INSTRUCTION ::
Reproduce the data below, swapping "photo" for "image" and keeping everything else unchanged. Leave the pictures out.

RECORDS SUPPLIED ::
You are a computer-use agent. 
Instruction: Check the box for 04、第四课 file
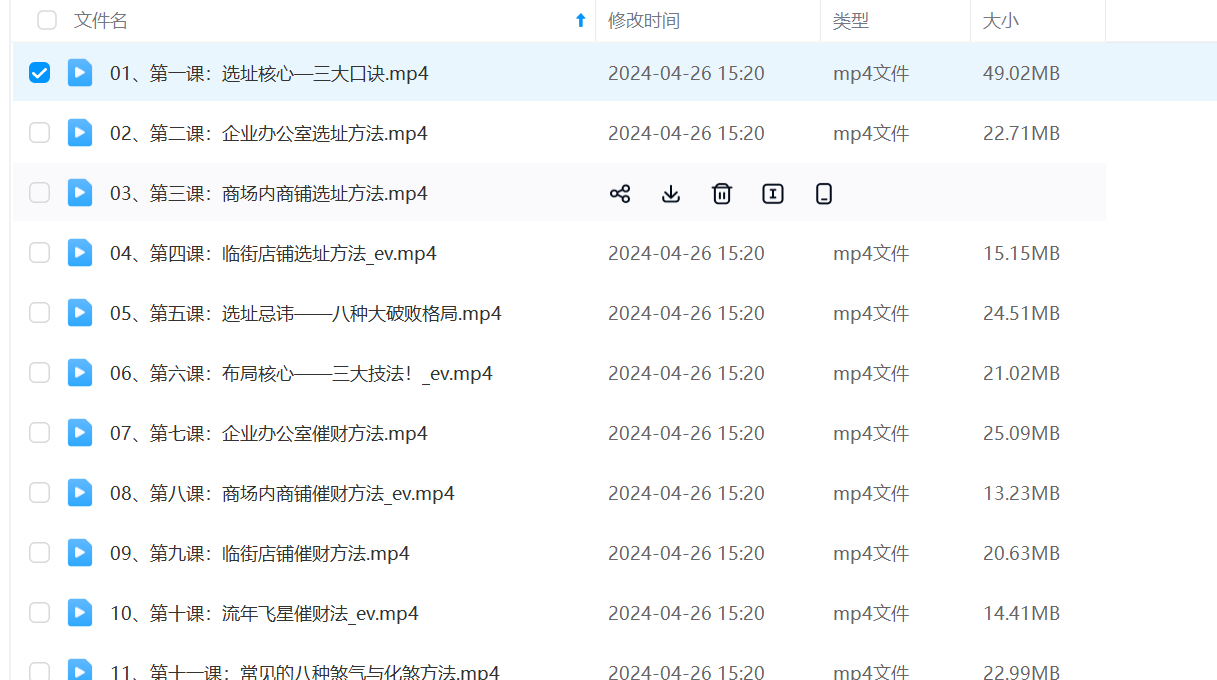(39, 253)
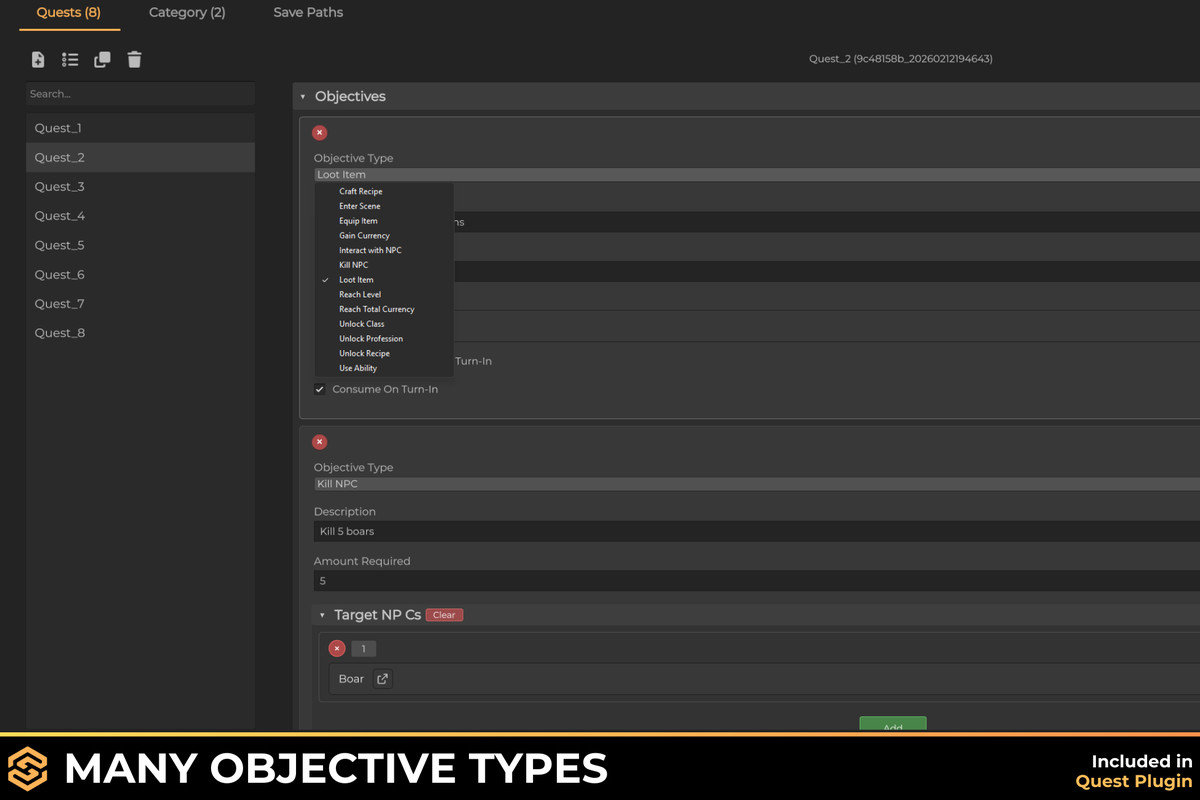Click the green Add button
1200x800 pixels.
tap(892, 727)
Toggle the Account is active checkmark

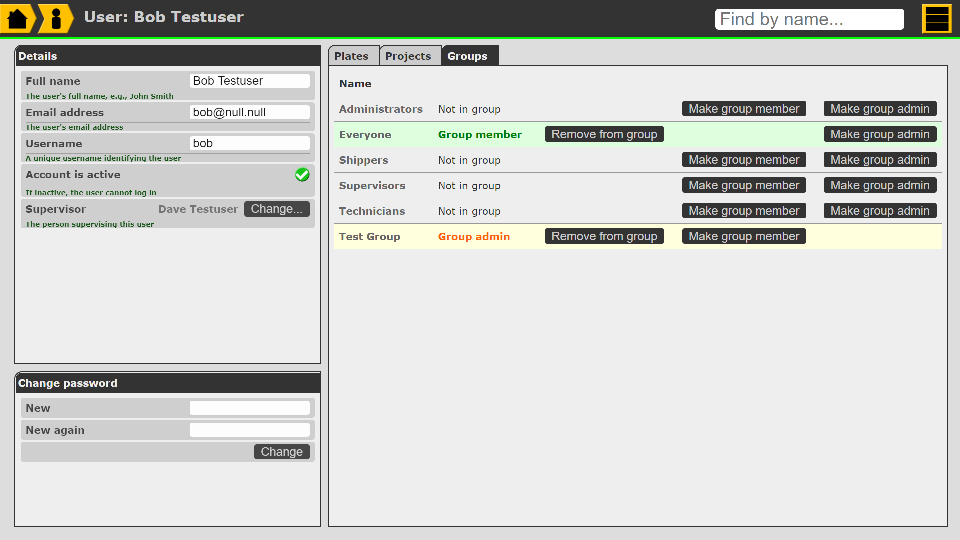(302, 175)

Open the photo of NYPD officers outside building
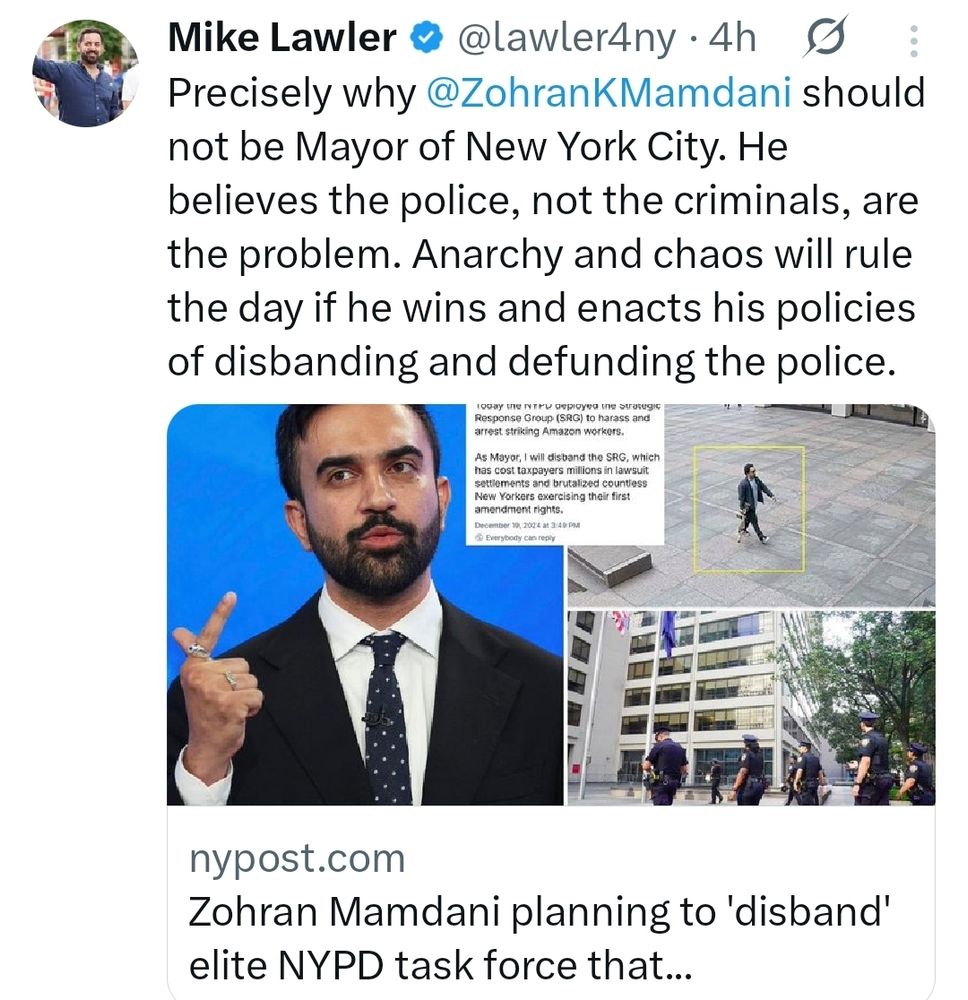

EXPECTED ANSWER ::
You are a computer-use agent. 
Instruction: Check the box for 04、第四课 file
(39, 253)
Click the green Add button
1200x800 pixels.
tap(892, 727)
Toggle the Account is active checkmark

(302, 175)

Open the image of NYPD officers outside building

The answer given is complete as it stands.